This is a funny little nugget. 

If the McCain team can’t do their basic ‘Google’ homework, how can they say they have properly vetted and investigated the viability of their VP selection? 

From Daily Kos:

Green Screen Mystery Solved

Fri Sep 05, 2008 at 09:15:38 AM PDT

A lot of RNCC viewers were perplexed last night when McCain appeared from the light of the Obama logo, strolled to the podium, and began his lackluster speech before an enormous green screen.  We’d seen that lime green screen before and thought McGrinch had learned his lesson — it was not a good look for McCain and was widely panned by pundits and the public alike.  So, why would he choose that hideous background for the biggest speech of his very long political career?

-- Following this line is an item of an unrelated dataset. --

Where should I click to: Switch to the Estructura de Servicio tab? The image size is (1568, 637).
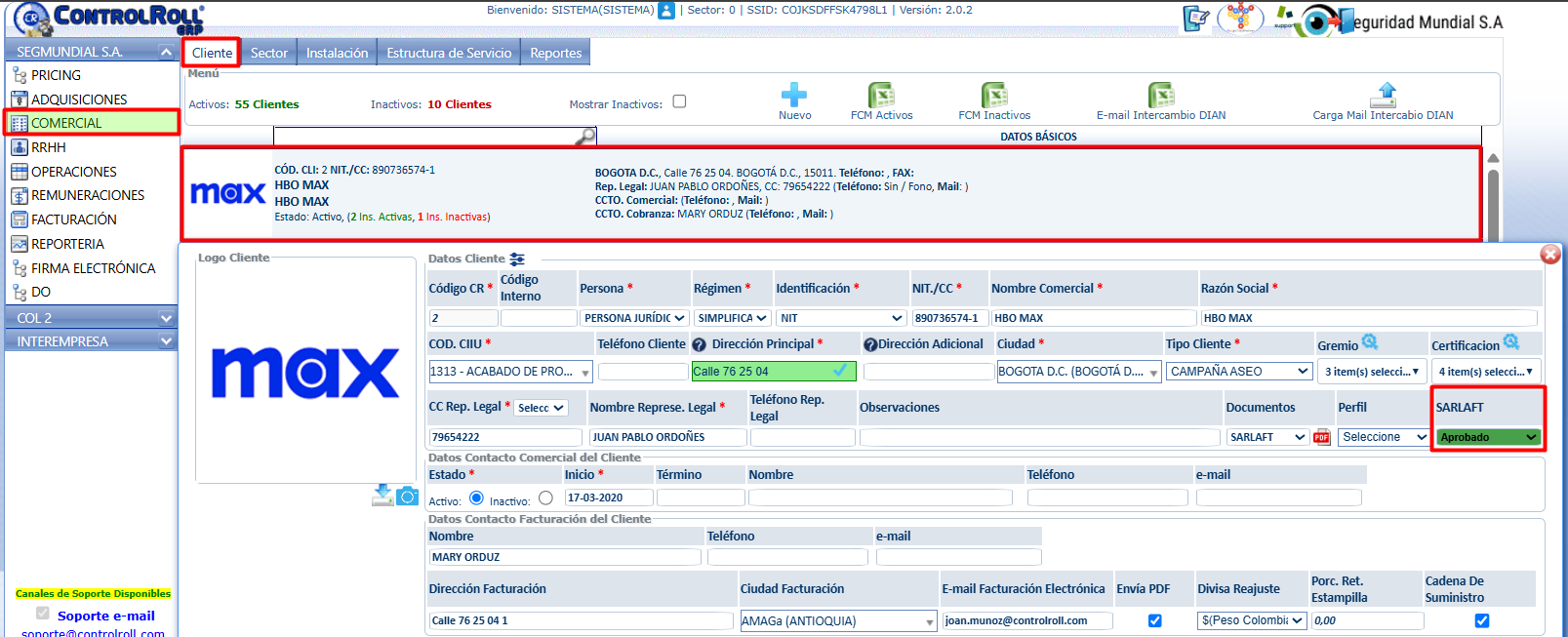click(x=449, y=53)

It turns out the green screen was only part of the story.  The close-up at the podium made it appear to be a giant green screen, but the arena audience was treated to a much different image. Hat tip to Talking Points Memo for the image:

Aaahhhhhh….much different.  McCain standing in front of a grand building, not a green screen. And what building could possibly deserve such a prominent role as the main backdrop of McCain’s nomination speech? According to TPM readers, it is Walter Reed.  As in Walter Reed Middle School in North Hollywood, California.  

Wait, what?  Did they mean to have an image of Walter Reed Medical Center? Ouch. If only they were a little better at “the google”, they might have recognized their mistake. Here is the Walter Reed Medical Center:

ABC News says the McCain camp isn’t commenting. If they meant for the image to be Walter Reed Middle School in North Hollywood, I’m sure we’d all love to hear why that fine school was selected for such an honor.

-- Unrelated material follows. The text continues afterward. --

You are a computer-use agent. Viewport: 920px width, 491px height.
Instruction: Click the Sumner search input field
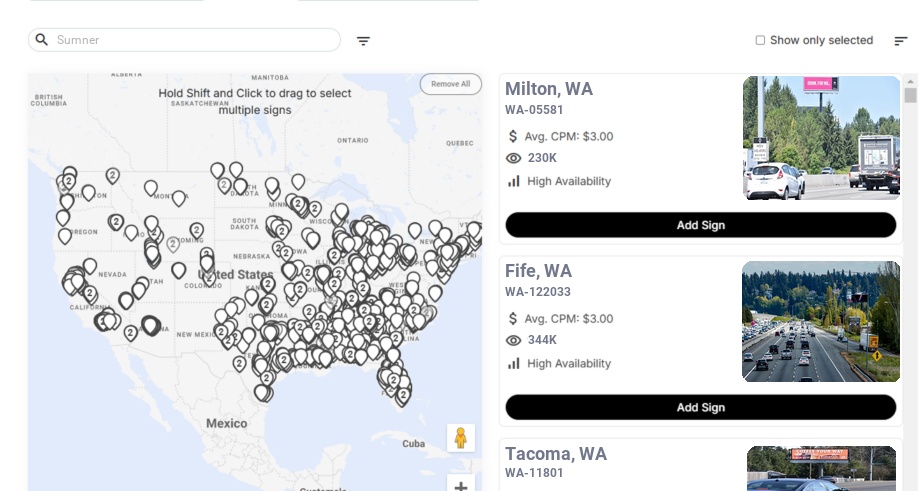click(190, 40)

Between the lack of vetting on Sarah Palin and the botched presentation this decade week to the American people, the McCain camp would be well-advised to “do the google” a little more often. Let’s hope they have plenty of time to explore the world wide web in November and beyond.

Update:  TPM has been in contact with the school.

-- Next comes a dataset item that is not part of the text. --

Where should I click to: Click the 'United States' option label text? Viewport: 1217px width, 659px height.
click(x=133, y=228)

TPM’s Kate Klonick just got off the phone with an official at the school who confirmed this. “We didn’t know anything about it until it showed up last night,” Cathy McLaughlin, the school’s office technician, told Klonick. She confirmed that multiple media outlets have been calling and that a statement would be forthcoming from the school.

There was nothing particular in that stretch of McCain’s speech that would explain why this particular image was used.